摘要:
诗写者的梦游
医学常识告诉我们,梦游(sleepwalking)是人在睡眠中自行下床行动,而后再回床继续睡眠的怪异现象。
传说著名文学家伏尔泰的一个朋友常常会在夜间起床,穿好衣服,有礼貌地向根本不存在的“舞伴”鞠一躬,然后跳起舞来,舞毕又脱衣回到床上。
可见,梦游是有些人在睡梦中不自觉的、非理性的暂时出走;是人在无法自控状态下的身体走私和行为偷渡。
可我总是想,人在梦游中是什么在指引着他们前行呢?当然,这不是我能够阐明的问题,尽管我若有所思。
梦游现象使我常常联想到一种人,一种靠梦想养活的人。他们与其他直立行走的灵长目动物没有形态上的差异,但却拥有专属于自己的称谓:诗人。
在一个物欲横流、资讯堵塞、生存忙碌、人心浮躁的时代,或者说无暇梦想、缺乏梦想的时代,诗人是这个时代为数不多的梦想者。
虽然梦想是虚幻的无力的,但人类要是没有了梦想却是可怕的。
借用帕斯卡尔的话说,诗人就像一根会做梦的芦苇。我一直认为,诗人的全部创作就像梦游。
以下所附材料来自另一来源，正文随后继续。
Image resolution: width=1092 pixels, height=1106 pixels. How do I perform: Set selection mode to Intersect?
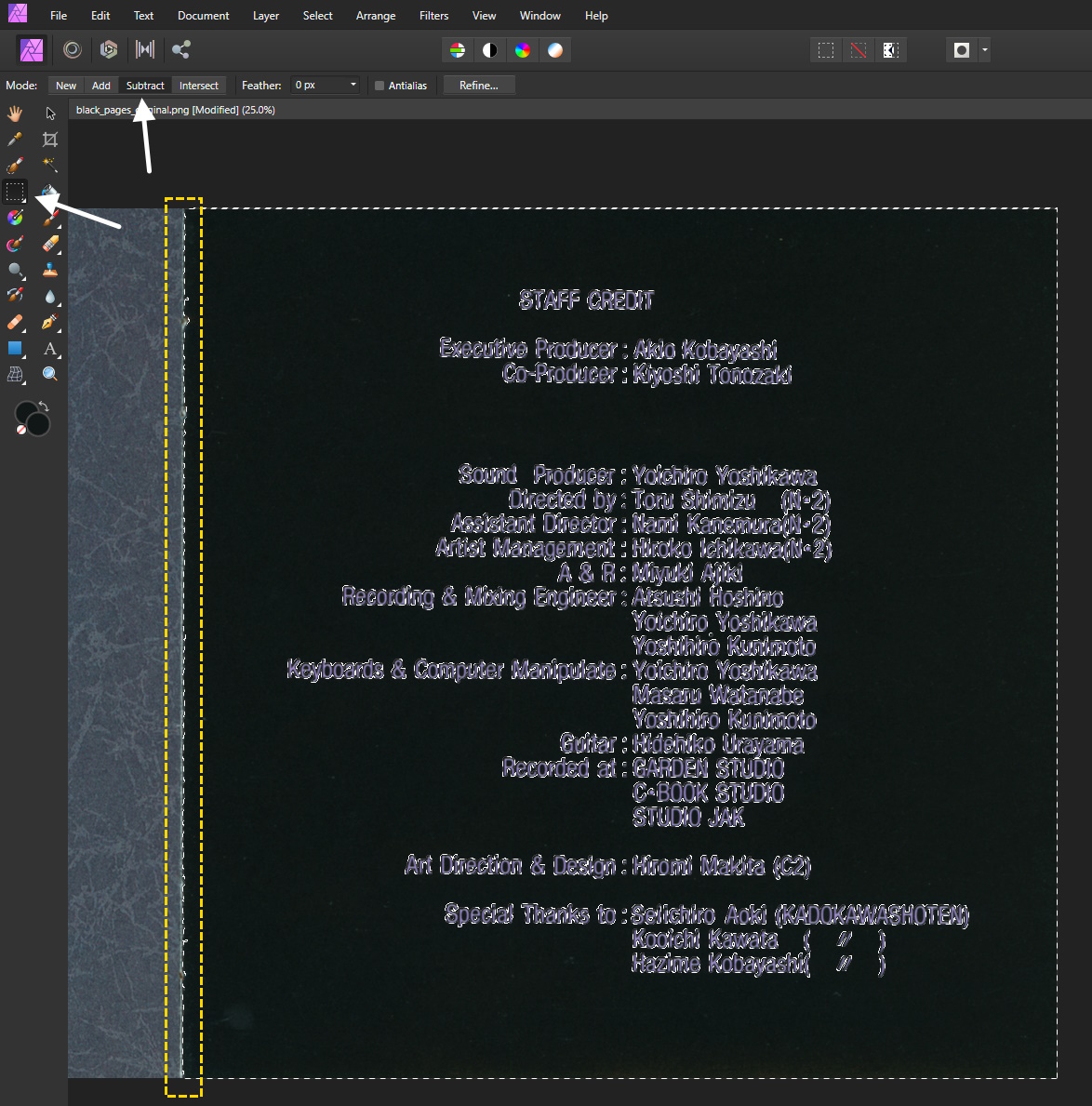pyautogui.click(x=198, y=86)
从常态进入非常态,再由非常态返回常态。
诗人本是芸芸众生中的普通一员,但他们又是一群有别于常人之人。创作中的诗人心无旁骛,神游八极,物我两忘。这时,常态的生活隐身了,诗人打开了一扇常人进不去的门。时空在这里被完全压缩,世界在这里被虚拟幻化。
就像流传民间的通灵术,进入状态的通灵者能与神灵、亡魂对话。诗人就是这种身怀异术、粘有巫气之人。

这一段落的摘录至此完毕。